Dans Par-delà nature et culture, Descola propose ainsi une typologie des « ontologies » -naturalisme, animisme, totémisme, analogisme - qui décrit les grandes manières qu’ont les sociétés humaines de composer un monde. Le naturalisme occidental n’y est qu’un régime parmi d’autres : un dispositif intellectuel qui produit l’idée de nature comme extériorité, d’individus comme unités autonomes, et d’une humanité définie essentiellement par la rupture plus que par la relation. Cette grille de lecture ne fournit pas seulement un outillage anthropologique ; elle ouvre un espace théorique et spirituel pour penser différemment notre place dans le cosmos. En dévoilant la contingence du naturalisme, Descola rend à nouveau pensable une vision du monde où la relation prime sur l’objectivation, où les êtres se définissent par les liens qu’ils tissent, où la matière elle-même est porteuse de sens.
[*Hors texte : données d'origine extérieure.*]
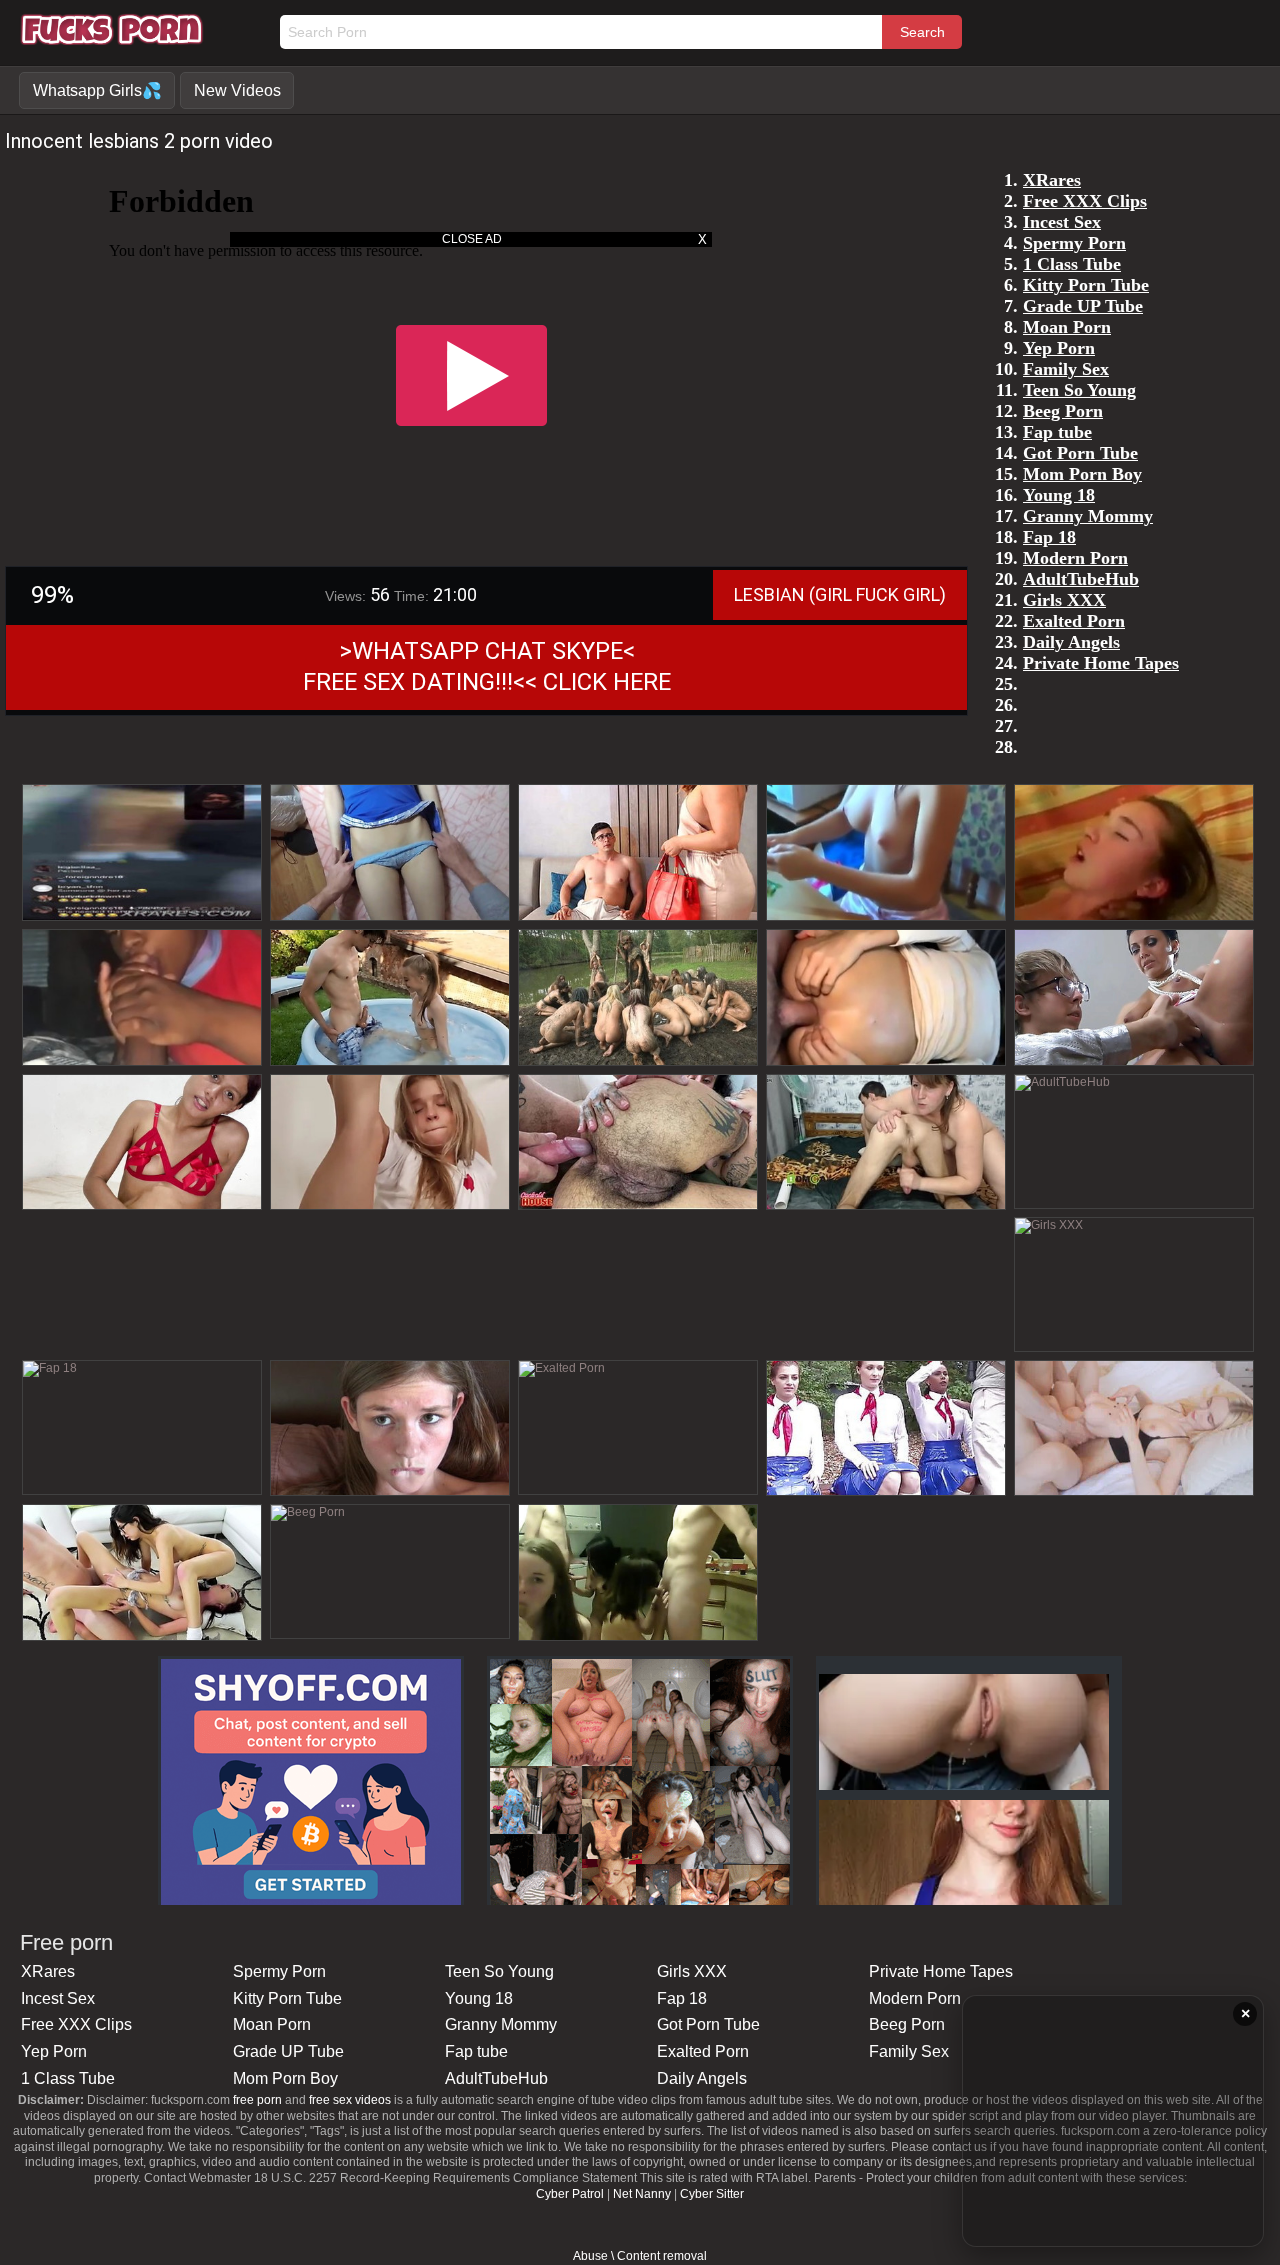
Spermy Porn (279, 1971)
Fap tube (476, 2051)
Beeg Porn (907, 2024)
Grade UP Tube (288, 2051)
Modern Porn (915, 1998)
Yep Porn (54, 2051)
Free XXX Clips (76, 2024)
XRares (48, 1971)
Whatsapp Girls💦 (97, 90)
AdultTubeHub (496, 2078)
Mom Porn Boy (285, 2078)
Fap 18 (682, 1998)
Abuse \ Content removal (640, 2256)
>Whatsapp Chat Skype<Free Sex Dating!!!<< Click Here (487, 666)
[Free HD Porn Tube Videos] (112, 39)
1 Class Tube (68, 2078)
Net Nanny (642, 2194)
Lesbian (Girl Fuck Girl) (840, 594)
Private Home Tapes (941, 1971)
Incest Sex (58, 1998)
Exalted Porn (703, 2051)
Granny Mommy (501, 2024)
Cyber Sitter (712, 2194)
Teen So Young (499, 1971)
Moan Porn (272, 2024)
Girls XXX (692, 1971)
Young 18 (479, 1998)
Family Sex (909, 2051)
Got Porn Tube (708, 2024)
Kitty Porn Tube (287, 1998)
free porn (257, 2100)
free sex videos (350, 2100)
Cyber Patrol (570, 2194)
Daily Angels (702, 2078)
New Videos (237, 90)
Autrement dit : il offre aux traditions religieuses - et singulièrement à la tradition catholique - la possibilité de relire leurs héritages à nouveaux frais, en assumant pleinement ce que l’on pourrait appeler une ontologie de la relation.

 

C’est dans ce contexte que s’inscrit la réflexion catholique contemporaine sur l’écologie. Loin d’être un simple prolongement moral ou environnemental, elle touche au cœur même de notre manière de comprendre la création. La notion d’écologie intégrale, promue par Laudato Si’ puis approfondie sous le pontificat de Léon XIV, rejoint de nombreux aspects de l’analyse de Descola : refus du dualisme nature/culture, attention au tissu relationnel du vivant, reconnaissance de la fragilité comme dimension constitutive de nos existences.


Loin de toute récupération superficielle, mobiliser Descola permet donc de donner une légitimité intellectuelle solide à l’effort théologique en cours : démontrer que la vision catholique de la création n’est pas une réaction à la modernité, mais une réponse structurée à ses impensés. Rappeler l’apport de Descola, c’est ainsi affirmer la pertinence de la pensée catholique dans le débat contemporain. Son anthropologie éclaire, par contraste, ce que l’Église propose aujourd’hui : non une spiritualité de la nature, ni une technocratie verte, mais une anthropologie relationnelle, profondément enracinée dans l’analogisme chrétien, où chaque être créé est signe, médiation et appel à la responsabilité.

 

C’est sur cette base que s’inscrit l’analyse proposée dans les pages qui suivent  et qui n’a d’autre ambition que de favoriser une discussion entre approches intellectuelles différentes mais qui peuvent être fécondes: une lecture croisée de l’évolution de la pensée catholique de la création et de la grille anthropologique de Philippe Descola, pour montrer comment l’Église contribue aujourd’hui à une recomposition du visible fidèle à sa tradition et pertinente pour le monde contemporain.

 

Les prémices d’une conscience écologique chrétienne

 

La prise de conscience écologique dans le monde chrétien ne date pas de l’encyclique Laudato Si’. Dès les années 1980-1990, un ensemble de minorités actives au sein du christianisme européen commençait à faire émerger une théologie de la création renouvelée.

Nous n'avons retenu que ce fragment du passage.